▶ [TEXTE RETENU]:
______________________________

Le commentaire portant sur la présente note de réflexion, intitulée « Présentation de l’avant-projet de constitution : quelle lecture juridique et politique en faire ? » est rédigée par Alexandre Naîny Bérété, juriste à l’Université de Nantes en France et publiée sur les sites guinéens. Elle se veut d’être une contribution à l’avant-projet de la nouvelle Constitution guinéenne. Sans être exhaustive, elle aborde certains thèmes principaux de cet avant-projet dans une approche de critique du droit, tout en faisant des propositions de solutions. Elle s’articule autour d’une introduction et d’un corps composé des droits et devoirs nouveaux ; des institutions nouvelles consacrées ; de la nature du régime politique instauré par l’avant-projet ; de la limite d’âge et du mode de révision de la constitution.

______________________________

▶ [TRAVAIL DEMANDÉ]:
Reprenez le texte sur l'avant-projet de constitution guinéenne à la suite de sa dernière phrase. Les données proviennent d'une autre source que le texte.

▶ [DONNÉES FOURNIES]:
______________________________

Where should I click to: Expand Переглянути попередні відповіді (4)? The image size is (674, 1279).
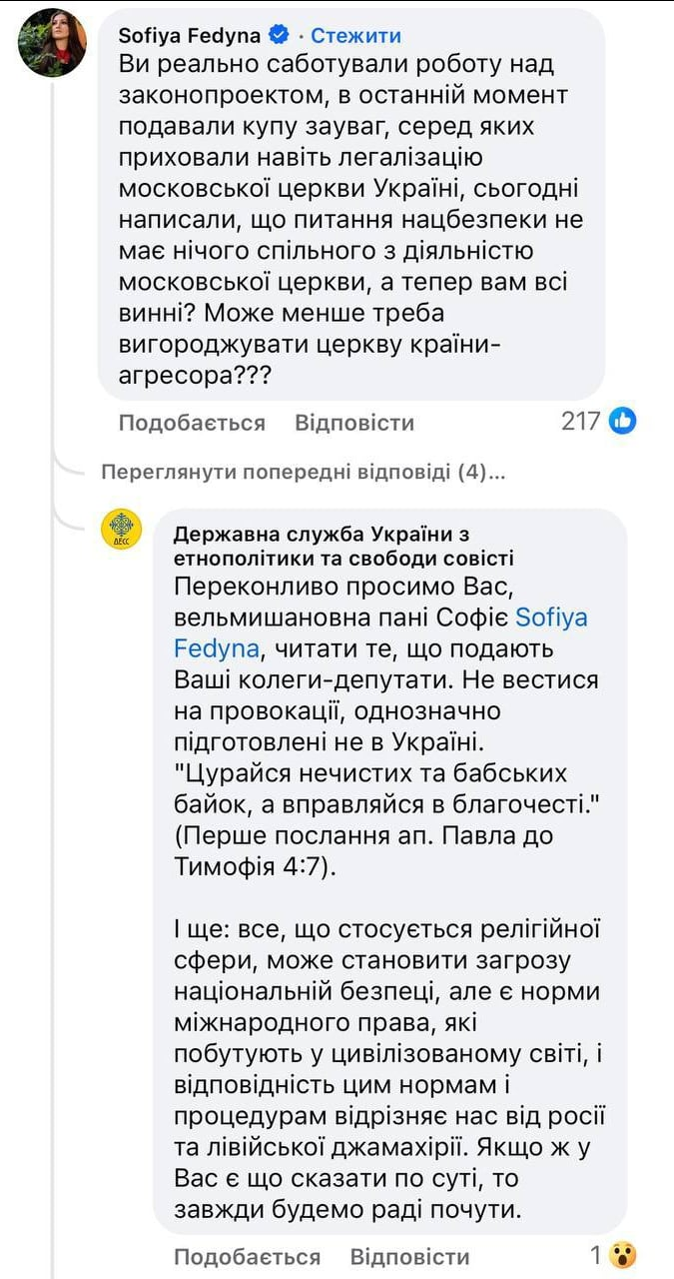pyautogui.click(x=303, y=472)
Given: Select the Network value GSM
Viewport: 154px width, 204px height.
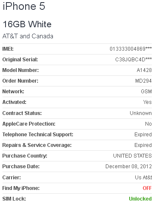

______________________________

▶ [RÉPONSE RÉDIGÉE]:
Afin de mieux cerner la problématique de cette note, suivons cette structuration du texte qui donne en soi le plan de son commentaire ainsi que ses idées essentielles. De manière intéractive, analysons la note on donnant en même temps son ratio legis, c’est-à-dire, sa raison d’être, la finalité voulue par son auteur ou le but poursuivi. Ce qui va nous obliger de sortir un peu du texte et de chercher tout ce qui lui gravite autour. C’est ainsi que, sur la base des critiques objectives, on va rechercher son environnement juridique, social, économique, politique et même moral, ainsi que l’état du droit avant sa rédaction et sa correlation avec ce dernier. Le travail d’analyse va se terminer par une série de recommandations formulées à partir du texte.
I – Commentaire de la note de réflexion
Reprenons ici la structuration de la note, en étudiant le sens du texte, en l’explicitant et en le critiquant à partir d’éléments de comparaison, démarche voulue par l’auteur.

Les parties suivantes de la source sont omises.